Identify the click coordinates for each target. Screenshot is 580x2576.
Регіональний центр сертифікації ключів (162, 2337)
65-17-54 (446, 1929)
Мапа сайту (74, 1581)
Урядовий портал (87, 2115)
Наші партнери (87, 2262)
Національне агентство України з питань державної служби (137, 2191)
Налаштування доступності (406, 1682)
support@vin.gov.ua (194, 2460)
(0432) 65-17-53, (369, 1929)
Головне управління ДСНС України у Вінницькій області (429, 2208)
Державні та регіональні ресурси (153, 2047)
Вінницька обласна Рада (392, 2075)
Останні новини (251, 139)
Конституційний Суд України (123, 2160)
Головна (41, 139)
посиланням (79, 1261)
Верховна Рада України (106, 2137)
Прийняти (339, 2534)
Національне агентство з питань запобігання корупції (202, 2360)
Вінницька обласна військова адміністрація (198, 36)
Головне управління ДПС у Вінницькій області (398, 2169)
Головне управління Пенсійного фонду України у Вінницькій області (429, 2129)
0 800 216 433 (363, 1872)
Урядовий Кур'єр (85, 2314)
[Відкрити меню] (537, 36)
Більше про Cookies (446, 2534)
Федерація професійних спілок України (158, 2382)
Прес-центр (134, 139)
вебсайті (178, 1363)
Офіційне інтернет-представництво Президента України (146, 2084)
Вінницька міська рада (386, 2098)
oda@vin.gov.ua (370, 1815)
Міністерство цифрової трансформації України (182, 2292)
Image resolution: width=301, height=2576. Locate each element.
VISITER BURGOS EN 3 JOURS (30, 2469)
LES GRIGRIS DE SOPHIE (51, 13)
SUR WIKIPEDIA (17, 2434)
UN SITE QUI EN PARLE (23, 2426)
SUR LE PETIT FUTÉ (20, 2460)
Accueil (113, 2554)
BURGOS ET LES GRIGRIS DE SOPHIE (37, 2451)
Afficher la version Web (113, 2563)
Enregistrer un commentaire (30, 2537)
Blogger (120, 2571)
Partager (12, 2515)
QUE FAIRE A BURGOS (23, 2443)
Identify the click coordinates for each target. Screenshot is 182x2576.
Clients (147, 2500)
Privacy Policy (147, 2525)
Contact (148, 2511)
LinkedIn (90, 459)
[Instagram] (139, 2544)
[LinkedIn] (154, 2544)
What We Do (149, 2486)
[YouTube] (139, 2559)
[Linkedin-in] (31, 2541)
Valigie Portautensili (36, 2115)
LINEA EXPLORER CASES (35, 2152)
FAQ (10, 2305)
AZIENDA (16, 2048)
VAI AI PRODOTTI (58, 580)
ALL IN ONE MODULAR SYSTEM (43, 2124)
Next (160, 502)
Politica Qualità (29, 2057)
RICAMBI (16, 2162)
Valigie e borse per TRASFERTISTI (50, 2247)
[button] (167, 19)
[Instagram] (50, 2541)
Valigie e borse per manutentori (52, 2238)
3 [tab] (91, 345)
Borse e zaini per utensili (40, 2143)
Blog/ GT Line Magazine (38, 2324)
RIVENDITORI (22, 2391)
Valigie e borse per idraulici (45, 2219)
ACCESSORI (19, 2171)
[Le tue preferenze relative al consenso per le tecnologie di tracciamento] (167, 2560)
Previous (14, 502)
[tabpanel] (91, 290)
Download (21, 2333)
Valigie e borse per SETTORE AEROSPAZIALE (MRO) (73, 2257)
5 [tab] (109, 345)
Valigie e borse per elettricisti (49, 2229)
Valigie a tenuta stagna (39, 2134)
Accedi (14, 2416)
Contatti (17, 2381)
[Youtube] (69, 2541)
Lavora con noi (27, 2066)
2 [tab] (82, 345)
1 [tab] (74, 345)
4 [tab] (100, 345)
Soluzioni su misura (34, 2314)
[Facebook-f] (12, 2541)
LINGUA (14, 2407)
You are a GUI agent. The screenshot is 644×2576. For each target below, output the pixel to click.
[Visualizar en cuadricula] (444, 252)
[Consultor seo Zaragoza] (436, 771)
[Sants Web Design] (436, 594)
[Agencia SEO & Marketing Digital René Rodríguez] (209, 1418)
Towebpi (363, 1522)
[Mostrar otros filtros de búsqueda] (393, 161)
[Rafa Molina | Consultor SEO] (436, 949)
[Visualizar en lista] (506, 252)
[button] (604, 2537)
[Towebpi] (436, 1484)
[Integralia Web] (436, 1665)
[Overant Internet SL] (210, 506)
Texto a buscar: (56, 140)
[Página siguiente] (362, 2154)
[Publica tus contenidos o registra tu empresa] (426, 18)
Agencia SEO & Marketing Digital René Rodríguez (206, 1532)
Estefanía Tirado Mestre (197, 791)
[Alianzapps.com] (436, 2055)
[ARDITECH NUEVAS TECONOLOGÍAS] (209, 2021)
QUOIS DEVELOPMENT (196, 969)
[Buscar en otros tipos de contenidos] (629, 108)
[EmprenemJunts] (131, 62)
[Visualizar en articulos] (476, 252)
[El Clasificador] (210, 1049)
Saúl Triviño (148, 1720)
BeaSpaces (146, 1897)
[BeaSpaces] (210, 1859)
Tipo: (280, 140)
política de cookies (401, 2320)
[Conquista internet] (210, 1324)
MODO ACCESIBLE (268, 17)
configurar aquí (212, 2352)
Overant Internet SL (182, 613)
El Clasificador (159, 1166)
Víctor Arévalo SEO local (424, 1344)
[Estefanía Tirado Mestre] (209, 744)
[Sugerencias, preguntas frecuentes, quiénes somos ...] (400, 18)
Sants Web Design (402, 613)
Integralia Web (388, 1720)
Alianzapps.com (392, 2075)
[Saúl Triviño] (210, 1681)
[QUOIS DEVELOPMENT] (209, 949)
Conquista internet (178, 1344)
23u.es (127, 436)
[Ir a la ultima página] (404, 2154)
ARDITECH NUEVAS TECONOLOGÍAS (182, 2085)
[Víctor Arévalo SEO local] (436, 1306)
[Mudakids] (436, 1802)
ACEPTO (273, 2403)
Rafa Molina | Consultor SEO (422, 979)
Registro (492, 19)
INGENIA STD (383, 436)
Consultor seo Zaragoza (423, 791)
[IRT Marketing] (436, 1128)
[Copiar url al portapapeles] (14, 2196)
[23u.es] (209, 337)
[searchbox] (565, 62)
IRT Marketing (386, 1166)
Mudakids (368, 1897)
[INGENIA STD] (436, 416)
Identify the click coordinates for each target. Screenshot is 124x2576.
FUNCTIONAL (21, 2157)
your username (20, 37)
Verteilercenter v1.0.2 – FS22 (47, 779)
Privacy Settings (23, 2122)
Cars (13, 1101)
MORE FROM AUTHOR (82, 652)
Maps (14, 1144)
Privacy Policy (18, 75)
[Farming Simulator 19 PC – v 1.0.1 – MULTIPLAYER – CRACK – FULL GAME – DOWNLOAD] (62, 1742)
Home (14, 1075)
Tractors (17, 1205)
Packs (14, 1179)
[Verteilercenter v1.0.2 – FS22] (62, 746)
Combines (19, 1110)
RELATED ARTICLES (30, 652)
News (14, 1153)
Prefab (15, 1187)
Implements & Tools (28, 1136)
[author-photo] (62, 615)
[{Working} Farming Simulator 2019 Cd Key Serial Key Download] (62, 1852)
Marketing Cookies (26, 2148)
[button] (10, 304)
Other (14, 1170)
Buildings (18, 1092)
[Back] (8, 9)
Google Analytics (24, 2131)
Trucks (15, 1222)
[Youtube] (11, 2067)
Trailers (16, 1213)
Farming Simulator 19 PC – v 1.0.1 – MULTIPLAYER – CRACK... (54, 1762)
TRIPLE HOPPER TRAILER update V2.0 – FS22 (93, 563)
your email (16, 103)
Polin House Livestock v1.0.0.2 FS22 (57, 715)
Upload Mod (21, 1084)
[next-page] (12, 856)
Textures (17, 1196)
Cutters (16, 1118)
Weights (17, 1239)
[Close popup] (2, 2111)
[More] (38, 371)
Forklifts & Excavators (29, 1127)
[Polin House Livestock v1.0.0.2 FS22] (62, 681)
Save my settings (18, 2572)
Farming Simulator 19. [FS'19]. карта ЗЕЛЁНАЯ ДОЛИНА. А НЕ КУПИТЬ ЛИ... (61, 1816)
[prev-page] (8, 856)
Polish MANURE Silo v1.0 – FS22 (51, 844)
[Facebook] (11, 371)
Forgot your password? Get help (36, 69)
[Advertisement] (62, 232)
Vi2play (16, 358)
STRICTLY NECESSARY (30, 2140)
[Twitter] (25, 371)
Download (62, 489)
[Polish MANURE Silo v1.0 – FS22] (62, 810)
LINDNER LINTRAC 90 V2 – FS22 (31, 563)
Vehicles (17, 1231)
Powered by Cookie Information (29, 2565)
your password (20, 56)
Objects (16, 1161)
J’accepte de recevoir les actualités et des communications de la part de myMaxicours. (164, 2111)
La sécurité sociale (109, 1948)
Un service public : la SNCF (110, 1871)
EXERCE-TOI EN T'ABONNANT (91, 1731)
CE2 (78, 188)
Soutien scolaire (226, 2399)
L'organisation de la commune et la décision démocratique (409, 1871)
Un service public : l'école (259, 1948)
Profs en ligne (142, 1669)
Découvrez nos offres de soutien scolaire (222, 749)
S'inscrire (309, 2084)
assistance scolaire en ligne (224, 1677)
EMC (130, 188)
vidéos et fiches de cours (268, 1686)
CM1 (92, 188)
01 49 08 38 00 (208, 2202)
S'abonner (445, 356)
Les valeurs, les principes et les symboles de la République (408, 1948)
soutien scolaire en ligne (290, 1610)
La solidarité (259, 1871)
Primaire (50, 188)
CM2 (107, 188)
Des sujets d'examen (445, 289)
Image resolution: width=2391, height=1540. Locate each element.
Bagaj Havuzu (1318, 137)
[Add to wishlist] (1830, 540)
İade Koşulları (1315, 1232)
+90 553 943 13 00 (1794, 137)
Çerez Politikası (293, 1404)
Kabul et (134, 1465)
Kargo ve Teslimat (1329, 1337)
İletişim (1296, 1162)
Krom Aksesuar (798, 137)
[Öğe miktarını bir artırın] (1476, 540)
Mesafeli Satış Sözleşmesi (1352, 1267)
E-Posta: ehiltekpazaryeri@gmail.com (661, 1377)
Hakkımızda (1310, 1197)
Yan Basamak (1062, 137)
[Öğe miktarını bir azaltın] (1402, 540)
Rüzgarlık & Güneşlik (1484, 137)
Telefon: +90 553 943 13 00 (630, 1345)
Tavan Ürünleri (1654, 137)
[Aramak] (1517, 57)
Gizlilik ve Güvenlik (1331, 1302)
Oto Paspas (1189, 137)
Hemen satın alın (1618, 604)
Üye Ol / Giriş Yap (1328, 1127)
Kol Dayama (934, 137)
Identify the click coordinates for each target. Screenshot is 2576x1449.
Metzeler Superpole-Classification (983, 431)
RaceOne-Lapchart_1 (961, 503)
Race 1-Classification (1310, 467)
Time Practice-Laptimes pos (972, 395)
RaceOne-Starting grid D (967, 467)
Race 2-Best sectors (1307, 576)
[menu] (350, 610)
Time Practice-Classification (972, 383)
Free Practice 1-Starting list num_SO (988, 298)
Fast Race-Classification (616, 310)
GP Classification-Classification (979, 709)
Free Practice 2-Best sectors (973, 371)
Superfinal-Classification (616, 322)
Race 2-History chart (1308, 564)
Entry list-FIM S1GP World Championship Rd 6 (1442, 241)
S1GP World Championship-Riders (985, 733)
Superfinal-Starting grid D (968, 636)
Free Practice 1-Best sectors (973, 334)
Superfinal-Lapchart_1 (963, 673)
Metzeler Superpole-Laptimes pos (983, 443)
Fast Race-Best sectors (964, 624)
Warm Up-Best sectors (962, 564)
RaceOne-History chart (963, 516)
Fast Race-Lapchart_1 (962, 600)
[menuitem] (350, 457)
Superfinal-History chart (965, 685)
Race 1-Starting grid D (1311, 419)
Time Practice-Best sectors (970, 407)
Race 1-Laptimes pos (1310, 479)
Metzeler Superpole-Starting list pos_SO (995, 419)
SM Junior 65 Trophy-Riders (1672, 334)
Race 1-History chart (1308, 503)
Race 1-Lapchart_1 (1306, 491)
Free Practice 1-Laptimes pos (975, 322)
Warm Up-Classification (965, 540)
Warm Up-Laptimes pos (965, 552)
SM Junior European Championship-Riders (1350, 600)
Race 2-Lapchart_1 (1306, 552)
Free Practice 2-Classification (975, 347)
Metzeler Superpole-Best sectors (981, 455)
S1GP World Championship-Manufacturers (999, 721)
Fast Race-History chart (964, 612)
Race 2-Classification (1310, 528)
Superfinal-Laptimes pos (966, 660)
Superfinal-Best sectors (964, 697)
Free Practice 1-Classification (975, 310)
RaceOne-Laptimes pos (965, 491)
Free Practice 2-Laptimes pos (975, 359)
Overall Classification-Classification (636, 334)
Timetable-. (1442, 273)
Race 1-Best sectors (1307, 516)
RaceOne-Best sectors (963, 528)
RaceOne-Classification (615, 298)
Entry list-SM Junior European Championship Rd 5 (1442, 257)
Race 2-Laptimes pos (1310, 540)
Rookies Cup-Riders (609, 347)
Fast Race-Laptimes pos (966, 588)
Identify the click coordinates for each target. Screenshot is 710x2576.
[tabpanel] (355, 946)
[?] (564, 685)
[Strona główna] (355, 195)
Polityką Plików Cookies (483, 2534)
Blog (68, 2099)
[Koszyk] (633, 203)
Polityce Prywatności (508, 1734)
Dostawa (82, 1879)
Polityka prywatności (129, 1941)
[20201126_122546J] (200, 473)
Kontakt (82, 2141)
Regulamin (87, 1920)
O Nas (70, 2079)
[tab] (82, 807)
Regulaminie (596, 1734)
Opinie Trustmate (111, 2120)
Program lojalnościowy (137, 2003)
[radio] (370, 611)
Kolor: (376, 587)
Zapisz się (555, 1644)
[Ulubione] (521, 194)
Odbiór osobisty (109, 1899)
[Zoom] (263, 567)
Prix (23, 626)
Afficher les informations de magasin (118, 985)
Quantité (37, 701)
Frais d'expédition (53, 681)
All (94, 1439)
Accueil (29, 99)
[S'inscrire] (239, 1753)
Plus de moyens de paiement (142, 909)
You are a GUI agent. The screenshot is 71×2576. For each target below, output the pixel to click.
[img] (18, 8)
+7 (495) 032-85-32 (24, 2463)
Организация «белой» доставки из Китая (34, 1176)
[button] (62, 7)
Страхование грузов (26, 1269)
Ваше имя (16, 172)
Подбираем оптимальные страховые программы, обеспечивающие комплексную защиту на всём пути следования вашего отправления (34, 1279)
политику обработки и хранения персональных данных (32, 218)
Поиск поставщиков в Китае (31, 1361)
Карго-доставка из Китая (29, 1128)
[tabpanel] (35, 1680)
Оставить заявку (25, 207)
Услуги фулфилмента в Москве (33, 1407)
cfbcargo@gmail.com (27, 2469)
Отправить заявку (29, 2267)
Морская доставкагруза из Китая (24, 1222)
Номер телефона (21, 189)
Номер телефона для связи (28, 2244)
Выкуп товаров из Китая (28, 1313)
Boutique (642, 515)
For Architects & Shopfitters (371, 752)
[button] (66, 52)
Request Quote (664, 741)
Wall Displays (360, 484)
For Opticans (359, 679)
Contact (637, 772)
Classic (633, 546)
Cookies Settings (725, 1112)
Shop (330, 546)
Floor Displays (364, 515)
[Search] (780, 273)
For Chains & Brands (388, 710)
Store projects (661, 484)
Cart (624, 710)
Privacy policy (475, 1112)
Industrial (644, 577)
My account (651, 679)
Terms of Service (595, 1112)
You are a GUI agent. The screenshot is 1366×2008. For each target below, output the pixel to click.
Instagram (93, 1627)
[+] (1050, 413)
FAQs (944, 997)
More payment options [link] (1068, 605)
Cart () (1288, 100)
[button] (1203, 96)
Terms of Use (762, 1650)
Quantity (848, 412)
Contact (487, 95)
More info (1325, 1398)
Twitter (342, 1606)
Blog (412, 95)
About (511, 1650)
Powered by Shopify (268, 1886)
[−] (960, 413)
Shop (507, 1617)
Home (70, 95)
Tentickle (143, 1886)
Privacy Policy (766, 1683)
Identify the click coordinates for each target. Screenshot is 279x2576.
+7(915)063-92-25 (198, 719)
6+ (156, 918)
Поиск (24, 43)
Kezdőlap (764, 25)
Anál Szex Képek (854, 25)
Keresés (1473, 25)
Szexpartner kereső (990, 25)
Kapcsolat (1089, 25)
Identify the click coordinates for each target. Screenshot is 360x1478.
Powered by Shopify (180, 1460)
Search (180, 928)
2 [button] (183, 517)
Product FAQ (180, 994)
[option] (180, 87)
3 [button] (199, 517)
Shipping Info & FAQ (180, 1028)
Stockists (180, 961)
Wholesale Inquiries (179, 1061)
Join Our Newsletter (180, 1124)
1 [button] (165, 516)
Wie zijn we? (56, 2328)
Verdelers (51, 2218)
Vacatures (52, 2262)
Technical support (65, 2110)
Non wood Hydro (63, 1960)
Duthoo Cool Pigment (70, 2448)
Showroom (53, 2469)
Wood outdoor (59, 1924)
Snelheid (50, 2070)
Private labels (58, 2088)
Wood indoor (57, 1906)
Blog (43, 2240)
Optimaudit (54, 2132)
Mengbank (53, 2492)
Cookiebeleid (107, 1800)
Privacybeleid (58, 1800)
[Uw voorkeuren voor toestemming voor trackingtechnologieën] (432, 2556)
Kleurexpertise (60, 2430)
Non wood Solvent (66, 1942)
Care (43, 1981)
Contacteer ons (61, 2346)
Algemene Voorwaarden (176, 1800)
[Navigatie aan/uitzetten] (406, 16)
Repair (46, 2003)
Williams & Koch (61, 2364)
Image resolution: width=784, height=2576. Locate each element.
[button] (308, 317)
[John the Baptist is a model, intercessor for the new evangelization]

- Required work
Look through the entries above and quote exactly the lines from the line with "FUNCTIONAL (21, 2157)" to the line with "Save my settings (18, 2572)", counting both of those lines.

- Solved exercise
FUNCTIONAL (21, 2157)
your username (20, 37)
Verteilercenter v1.0.2 – FS22 (47, 779)
Privacy Settings (23, 2122)
Cars (13, 1101)
MORE FROM AUTHOR (82, 652)
Maps (14, 1144)
Privacy Policy (18, 75)
[Farming Simulator 19 PC – v 1.0.1 – MULTIPLAYER – CRACK – FULL GAME – DOWNLOAD] (62, 1742)
Home (14, 1075)
Tractors (17, 1205)
Packs (14, 1179)
[Verteilercenter v1.0.2 – FS22] (62, 746)
Combines (19, 1110)
RELATED ARTICLES (30, 652)
News (14, 1153)
Prefab (15, 1187)
Implements & Tools (28, 1136)
[author-photo] (62, 615)
[{Working} Farming Simulator 2019 Cd Key Serial Key Download] (62, 1852)
Marketing Cookies (26, 2148)
[button] (10, 304)
Other (14, 1170)
Buildings (18, 1092)
[Back] (8, 9)
Google Analytics (24, 2131)
Trucks (15, 1222)
[Youtube] (11, 2067)
Trailers (16, 1213)
Farming Simulator 19 PC – v 1.0.1 – MULTIPLAYER – CRACK... (54, 1762)
TRIPLE HOPPER TRAILER update V2.0 – FS22 (93, 563)
your email (16, 103)
Polin House Livestock v1.0.0.2 FS22 (57, 715)
Upload Mod (21, 1084)
[next-page] (12, 856)
Textures (17, 1196)
Cutters (16, 1118)
Weights (17, 1239)
[Close popup] (2, 2111)
[More] (38, 371)
Forklifts & Excavators (29, 1127)
[Polin House Livestock v1.0.0.2 FS22] (62, 681)
Save my settings (18, 2572)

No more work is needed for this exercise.